Your goal:
Return every line below exactly as written.

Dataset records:
·····
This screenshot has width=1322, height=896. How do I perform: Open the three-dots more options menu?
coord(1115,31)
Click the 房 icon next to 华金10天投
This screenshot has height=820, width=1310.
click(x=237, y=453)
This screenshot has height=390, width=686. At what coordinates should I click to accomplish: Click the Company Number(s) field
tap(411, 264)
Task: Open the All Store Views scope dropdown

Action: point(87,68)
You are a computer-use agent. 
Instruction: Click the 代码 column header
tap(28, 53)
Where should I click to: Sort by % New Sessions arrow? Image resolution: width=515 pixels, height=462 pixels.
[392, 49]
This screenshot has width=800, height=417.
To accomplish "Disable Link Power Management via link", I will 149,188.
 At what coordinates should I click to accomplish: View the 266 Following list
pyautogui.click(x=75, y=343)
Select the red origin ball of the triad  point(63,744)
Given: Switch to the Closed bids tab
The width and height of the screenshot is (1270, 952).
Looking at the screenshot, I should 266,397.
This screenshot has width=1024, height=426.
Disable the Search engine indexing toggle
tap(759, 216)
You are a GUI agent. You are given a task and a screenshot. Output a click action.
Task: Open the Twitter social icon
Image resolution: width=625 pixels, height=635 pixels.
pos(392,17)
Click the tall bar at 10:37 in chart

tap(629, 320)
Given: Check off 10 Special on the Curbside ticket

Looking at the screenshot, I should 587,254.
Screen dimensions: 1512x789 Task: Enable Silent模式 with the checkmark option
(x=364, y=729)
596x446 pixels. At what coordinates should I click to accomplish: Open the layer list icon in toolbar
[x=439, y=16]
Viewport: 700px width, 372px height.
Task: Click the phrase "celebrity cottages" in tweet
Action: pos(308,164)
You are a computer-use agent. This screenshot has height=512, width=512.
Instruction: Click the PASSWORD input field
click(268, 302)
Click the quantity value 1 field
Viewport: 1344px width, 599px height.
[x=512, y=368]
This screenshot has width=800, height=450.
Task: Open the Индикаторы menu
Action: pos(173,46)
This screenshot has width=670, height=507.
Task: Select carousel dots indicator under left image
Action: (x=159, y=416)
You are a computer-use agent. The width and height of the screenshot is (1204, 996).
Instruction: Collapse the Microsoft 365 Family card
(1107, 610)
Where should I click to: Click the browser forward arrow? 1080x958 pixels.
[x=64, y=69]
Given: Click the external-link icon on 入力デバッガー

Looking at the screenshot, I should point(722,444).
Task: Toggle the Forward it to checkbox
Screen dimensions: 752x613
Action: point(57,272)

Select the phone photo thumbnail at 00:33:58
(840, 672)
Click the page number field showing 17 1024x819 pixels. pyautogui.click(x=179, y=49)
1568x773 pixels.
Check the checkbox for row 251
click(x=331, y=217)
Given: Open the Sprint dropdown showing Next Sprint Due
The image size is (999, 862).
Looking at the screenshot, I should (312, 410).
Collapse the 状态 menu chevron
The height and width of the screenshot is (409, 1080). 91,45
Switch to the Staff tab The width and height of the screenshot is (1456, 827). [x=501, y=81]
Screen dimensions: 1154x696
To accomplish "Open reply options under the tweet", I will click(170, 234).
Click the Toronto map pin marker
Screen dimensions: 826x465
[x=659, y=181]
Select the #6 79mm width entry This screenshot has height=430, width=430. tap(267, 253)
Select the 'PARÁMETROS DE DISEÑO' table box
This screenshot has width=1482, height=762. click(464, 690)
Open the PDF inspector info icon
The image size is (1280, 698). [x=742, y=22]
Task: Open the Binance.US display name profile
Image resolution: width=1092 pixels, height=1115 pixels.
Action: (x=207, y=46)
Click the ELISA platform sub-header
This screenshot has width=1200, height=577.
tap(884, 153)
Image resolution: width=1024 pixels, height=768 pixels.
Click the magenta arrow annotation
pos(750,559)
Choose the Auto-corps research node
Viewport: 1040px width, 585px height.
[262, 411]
·····
Solution below:
This screenshot has width=1322, height=896. How do I perform: Open the three-dots more options menu?
coord(1115,31)
Click the 房 icon next to 华金10天投
This screenshot has height=820, width=1310.
click(x=237, y=453)
This screenshot has height=390, width=686. At what coordinates should I click to accomplish: Click the Company Number(s) field
tap(411, 264)
Task: Open the All Store Views scope dropdown

Action: point(87,68)
You are a computer-use agent. 
Instruction: Click the 代码 column header
tap(28, 53)
Where should I click to: Sort by % New Sessions arrow? Image resolution: width=515 pixels, height=462 pixels.
[392, 49]
This screenshot has width=800, height=417.
To accomplish "Disable Link Power Management via link", I will 149,188.
 At what coordinates should I click to accomplish: View the 266 Following list
pyautogui.click(x=75, y=343)
Select the red origin ball of the triad  point(63,744)
Given: Switch to the Closed bids tab
The width and height of the screenshot is (1270, 952).
Looking at the screenshot, I should 266,397.
This screenshot has width=1024, height=426.
Disable the Search engine indexing toggle
tap(759, 216)
You are a GUI agent. You are given a task and a screenshot. Output a click action.
Task: Open the Twitter social icon
Image resolution: width=625 pixels, height=635 pixels.
pos(392,17)
Click the tall bar at 10:37 in chart

tap(629, 320)
Given: Check off 10 Special on the Curbside ticket

Looking at the screenshot, I should 587,254.
Screen dimensions: 1512x789 Task: Enable Silent模式 with the checkmark option
(x=364, y=729)
596x446 pixels. At what coordinates should I click to accomplish: Open the layer list icon in toolbar
[x=439, y=16]
Viewport: 700px width, 372px height.
Task: Click the phrase "celebrity cottages" in tweet
Action: pos(308,164)
You are a computer-use agent. This screenshot has height=512, width=512.
Instruction: Click the PASSWORD input field
click(268, 302)
Click the quantity value 1 field
Viewport: 1344px width, 599px height.
[x=512, y=368]
This screenshot has width=800, height=450.
Task: Open the Индикаторы menu
Action: pos(173,46)
This screenshot has width=670, height=507.
Task: Select carousel dots indicator under left image
Action: (x=159, y=416)
You are a computer-use agent. The width and height of the screenshot is (1204, 996).
Instruction: Collapse the Microsoft 365 Family card
(1107, 610)
Where should I click to: Click the browser forward arrow? 1080x958 pixels.
[x=64, y=69]
Given: Click the external-link icon on 入力デバッガー

Looking at the screenshot, I should point(722,444).
Task: Toggle the Forward it to checkbox
Screen dimensions: 752x613
Action: point(57,272)

Select the phone photo thumbnail at 00:33:58
(840, 672)
Click the page number field showing 17 1024x819 pixels. pyautogui.click(x=179, y=49)
1568x773 pixels.
Check the checkbox for row 251
click(x=331, y=217)
Given: Open the Sprint dropdown showing Next Sprint Due
The image size is (999, 862).
Looking at the screenshot, I should (312, 410).
Collapse the 状态 menu chevron
The height and width of the screenshot is (409, 1080). 91,45
Switch to the Staff tab The width and height of the screenshot is (1456, 827). [x=501, y=81]
Screen dimensions: 1154x696
To accomplish "Open reply options under the tweet", I will click(170, 234).
Click the Toronto map pin marker
Screen dimensions: 826x465
[x=659, y=181]
Select the #6 79mm width entry This screenshot has height=430, width=430. tap(267, 253)
Select the 'PARÁMETROS DE DISEÑO' table box
This screenshot has width=1482, height=762. click(464, 690)
Open the PDF inspector info icon
The image size is (1280, 698). [x=742, y=22]
Task: Open the Binance.US display name profile
Image resolution: width=1092 pixels, height=1115 pixels.
Action: (x=207, y=46)
Click the ELISA platform sub-header
This screenshot has width=1200, height=577.
tap(884, 153)
Image resolution: width=1024 pixels, height=768 pixels.
Click the magenta arrow annotation
pos(750,559)
Choose the Auto-corps research node
Viewport: 1040px width, 585px height.
[262, 411]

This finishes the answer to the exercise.